Bahnstreik bremst Reisende und Pendler in Frankreich aus

Paris (dpa) - Ein Bahnstreik hat in Frankreich weite Teile des öffentlichen Verkehrs lahmgelegt. Im ganzen Land fielen am Mittwoch zahlreiche Nah- und Fernverkehrszüge aus.

Die Bahngesellschaft SNCF musste nach eigenen Angaben auf manchen Strecken zwei Drittel ihres normalen Angebots streichen. Überwiegend normal lief nur der internationale Verkehr. Die Verbindungen von und nach Deutschland konnten vorerst aufrechterhalten werde.

Die auf diesen Donnerstag ausgeweitete Protestaktion richtete sich gegen eine von der Regierung geplante Bahnreform. Sie geht den Gewerkschaften nicht weit genug und konzentriert sich ihrer Meinung nach zu sehr auf Spareffekte. Mit der Reform soll unter anderem der 1997 ausgegliederte Netzbetreiber Réseau Ferré de France (RFF) wieder mit dem Bahnkonzern SNCF zusammenkommen.
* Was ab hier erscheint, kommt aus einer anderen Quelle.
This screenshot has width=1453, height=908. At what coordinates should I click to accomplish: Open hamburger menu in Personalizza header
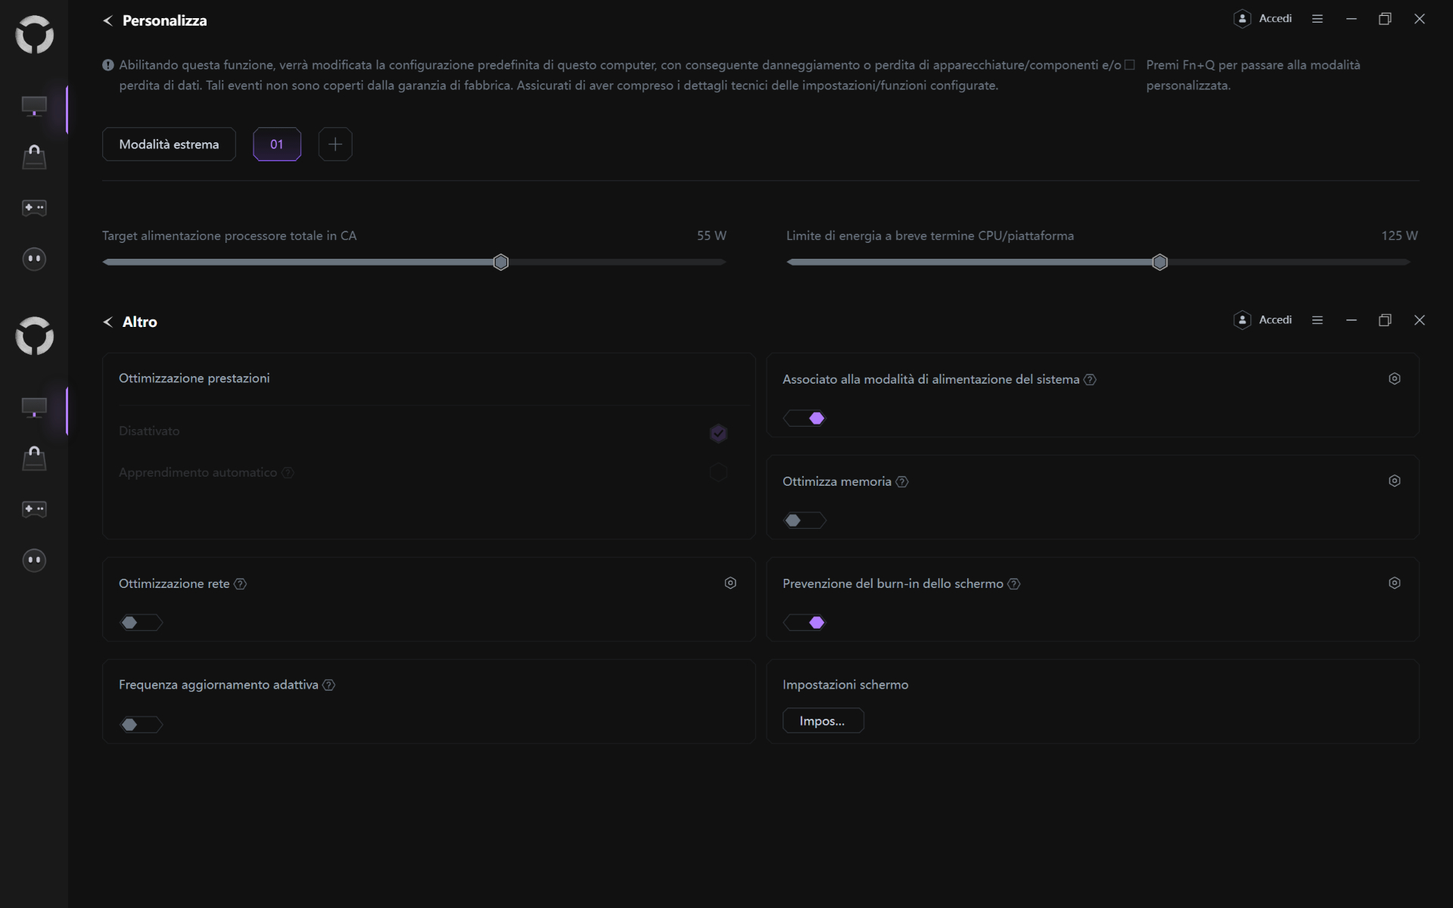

Verschärft wurden die Auswirkungen des Bahnstreiks durch die internationale Protestaktion von Taxifahrern. Rund 500 Wagen blockierten am Mittwochmorgen kurzzeitig den Verkehr an den Pariser Flughäfen Charles de Gaulle und Orly und rollten anschließend im Schneckentempo in Richtung Innenstadt. Wie auch in anderen Städten Frankreichs und Europas demonstrierten Taxifahrer mit der Aktion gegen die Konkurrenz durch alternative Fahrdienste.